6 细胞侵袭能力检测 将Matrigel胶在4℃下解冻，用不含胎牛血清(FBS)的DMEM培养基培养：将Matrigel胶按8:1比例稀释，在冰上混匀，之后将混合液加入Transwell小室上室，置于含5 % CO2的37℃培养箱孵育1～2 h，再接种细胞，其余过程同迁移检测。

三、统计学方法

结 果

一、FNDRR mRNA在非小细胞肺癌及癌旁组织中表达量对比

Real-time检测结果中，FENDRR在非小细胞肺癌与癌旁组织中相对表达的△△Ct为1.366，其在非小细胞肺癌组织中的相对表达量为癌旁组织的35.62%，在非小细胞肺癌组织中表达量明显低于正常癌旁组织(P<0.05)。

二、FENDRR表达与非小细胞肺癌分级及T分期相关性分析

随着非小细胞肺癌分化程度的降低及T分期的升高，FENDRRmRNA表达逐渐降低(P<0.05)，但其在非小细胞肺癌N、M分期中变化无显著性差异(P<0.05)(见表1)。

三、FENDRR基因表达对A549细胞增殖活力及凋亡率影响

Real-time PCR检测结果表明，与空白对照组A549细胞相比，FENDRR转染组A549细胞中FENDRR mRNA表达量显著上升，A549细胞的增殖活力显著降低，凋亡率显著上升(P均<0.05)(见图1)。

四、FENDRR基因表达对A549细胞迁移及侵袭能力的影响

表1 FENDRR表达与非小细胞肺癌分级及T分期相关性分析

图1 FENDRR基因表达对A549细胞增殖活力及凋亡率影响

注：A为FENDRR-mRNA表达量；B为A549细胞增殖活力；C为A549细胞凋亡率(%)；****P<0.0001，与空白对照组比较

细胞迁移能力检测结果表明，与空白对照组相比，FENDRR转染组A549细胞迁移及侵袭能力明显降低(P<0.05)(见图2)。

图2 FENDRR基因表达对A549细胞迁移及侵袭能力的影响

注：**P<0.01，***P<0.001，与空白对照组比较

讨 论

有研究显示，近年来我国居民肺癌的发病率和致死率逐年增加，不仅影响居民的生命健康，也对我国经济和社会发展产生不利影响[8-9]。非小细胞肺癌在肺癌中占比最高，具有肿瘤组织分裂速度慢，扩散较晚的特点，但其临床症状不明显，使得临床上在前中期不能及时发现，使得其致死率较高[10-12]。

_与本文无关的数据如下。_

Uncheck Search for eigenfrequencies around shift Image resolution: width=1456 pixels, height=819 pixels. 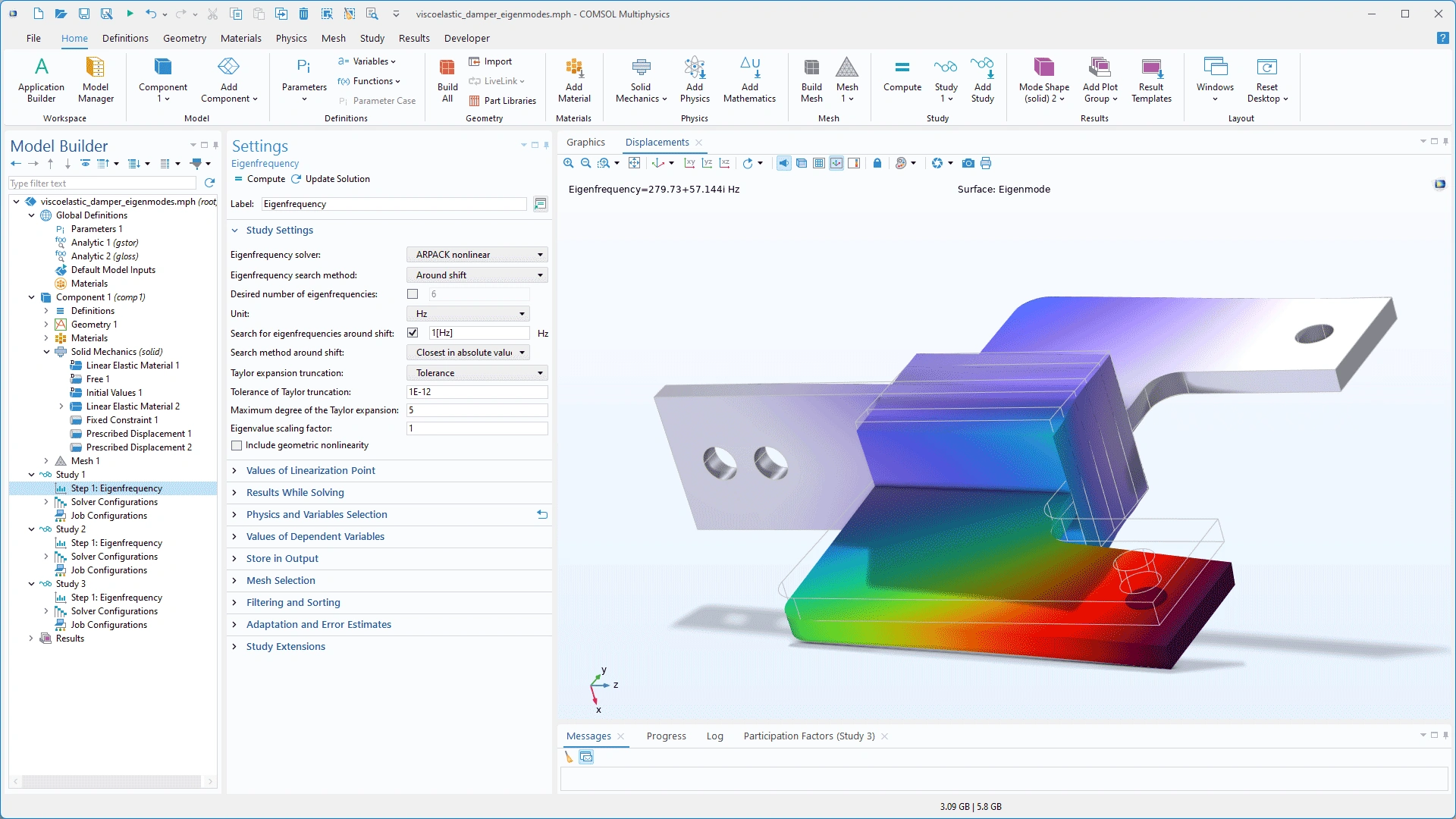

随着我国人类全基因组研究的进行，具有编码蛋白质的基因逐渐被发掘出来，其在各类疾病中有重要作用，目前其已用于胆道闭锁自身免疫研究中[13-15]。Lnc RNA是一类非编码RNA，近年来研究指出，多种肿瘤中Lnc RNA存在异常表达[7]。有研究发现[16]，Lnc RNA与肝癌及其相关疾病密切相关，可通过表观遗传调控、促进血管生成、增加脂质代谢异常等方式对肝癌的发生、发展及预后产生影响，因此可将Lnc RNA作为肝癌诊断标志物及新型治疗靶点。

相关研究指出，FENDRR可通过影响复合物2来调控原癌基因及肿瘤抑制基因，从而影响肿瘤进程[17-18]。本文结果表明， 非小细胞肺癌癌组织中FENDRR的表达明显低于癌旁组织，进一步分析显示，FENDRR表达与非小细胞肺癌患者肺癌分化程度及T分期密切相关，癌细胞分化程度越低、T分期越高，FENDRR表达越低(P<0.05)，而在T分期各阶段对比无统计学差异(P>0.05)，其表明FENDRR基因与非小细胞肺癌的发生、发展密切相关，但其与癌症N及M分期无相关性[19]。同时与空白对照组细胞相比，FENDRR转染的A549细胞系其增殖活力、迁移能力和侵袭能力均明显下降，而凋亡率明显上升(P<0.05)，表明FENDRR基因可抑制非小细胞肺癌细胞增殖，降低癌细胞侵袭及迁移能力，从而发挥抑癌基因的作用，可能与其可抑制MDR1的表达相关，以上结果与学者陈滢[20]等的研究结果相一致。

综上所述，LncRNAFENDRR与非小细胞肺癌的发生和发展密切相关，FENDRR过表达可抑制癌细胞增殖、降低细胞侵袭和迁移能力，促进癌细胞凋亡，其可作为未来非小细胞肺癌的治疗新型靶点。